Third, once you’ve achieved your goal, don’t let your weight go back up. Continue weighing yourself every morning for as long as you want to keep your weight. Whatever it takes, however much you eat or whatever you eat, just don’t let it go back up.
Next day. It’s been 24 hours without food. And I go to a 90-minute class at 5:00 p.m. on Monday evening. Sweat a ton. Feel a bit queasy. Go home. Go to bed.
Tuesday morning. Get on scale. Take this picture with iPhone.
Voice in head. It’s just water weight.
Answer to voice in my head with another voice in my head. I don’t care if it’s water weight.
I don’t’ care if it’s bourbon weight, either.
Don’t care if it’s Guinness weight.
I don’t care if it’s Trader Joe’s Pita Chip weight or porterhouse steak weight or penne weight or Camebert weight or cheeseburger animal style weight or chocolate ice cream at one in the morning weight.
As long the water weight or bourbon weight or Guinness weight or Trader Joe’s Pita Chip weight or porterhouse steak weight or penne weight or Camembert weight or cheeseburger animal style weight or chocolate ice cream at one in the morning weight diminishes from 190 to 186.1, it’s still weight.
And as long as my thighs and fingers and face feel fresh and light and confident, it’s fine by me.
Tuesday evening.
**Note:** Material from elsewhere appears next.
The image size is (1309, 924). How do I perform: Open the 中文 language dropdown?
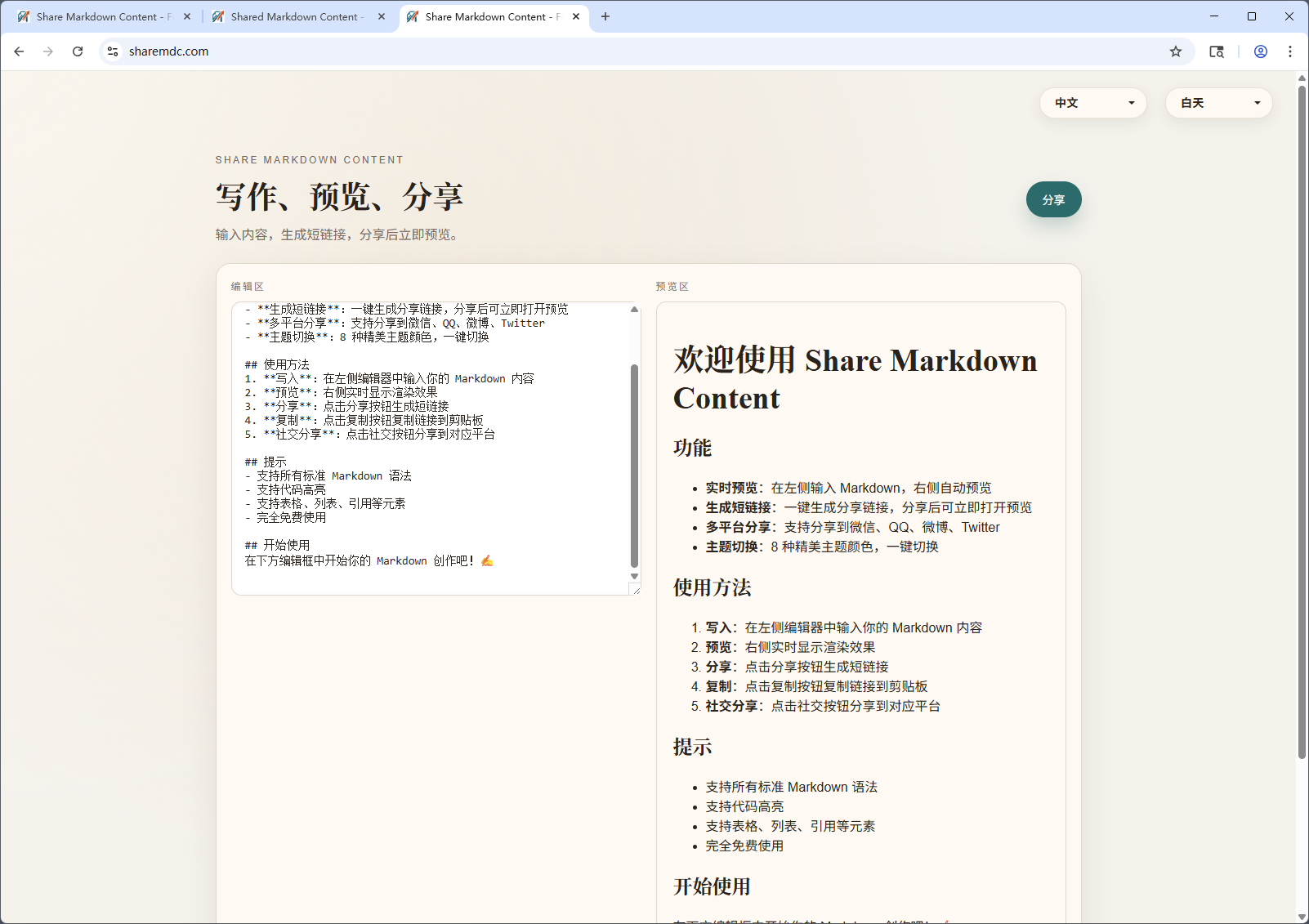pos(1092,103)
All the kids are all home together. That doesn’t happen often. Bree leaves in morning back to college. I need to cook my famous chicken and pasta. For her. Like I always do. And the 7 of us. And I find it ethically objectionable to spend an hour cooking without sampling my creation. It needs to taste just right. And the only way to know is to eat some along with way. And I always must cook with wine. Meaning I must drink wine while I cook.
We sit together. I drink more Chardonnay. And I eat some chicken and some of the mushrooms and sundried tomatoes and some of the red bell peppers and some of the onions. And a few green beans. I stay away from the penne.
It’s Wednesday morning. I feel like I broke my big fancy cleanse. So I have two eggs for breakfast. No toast. Nothing else during the day. Lots of water. Then yoga at 5. A one hour class. Then for dinner some lean ground beef. Some broccoli. Some potatoes. Some orange juice.
Wake up this morning. Take this.
As for the list of the 38 best diets, there’s one that came in third. It’s called the Mind Diet.” I like the sound of mind diet. I like hard i sound in each word. And it says the diet has lots of science behind it.
Before you write off the Paul Martin diet as whimsical and anti-science, I remember hearing something on NPR years ago. Interviewing a doctor talking about the health benefits of depriving yourself of food.
“Intermittent fasting, which includes everything from periodic multiday fasts to skipping a meal or two on certain days of the week, may promote some of the same health benefits that uninterrupted calorie restriction promises.”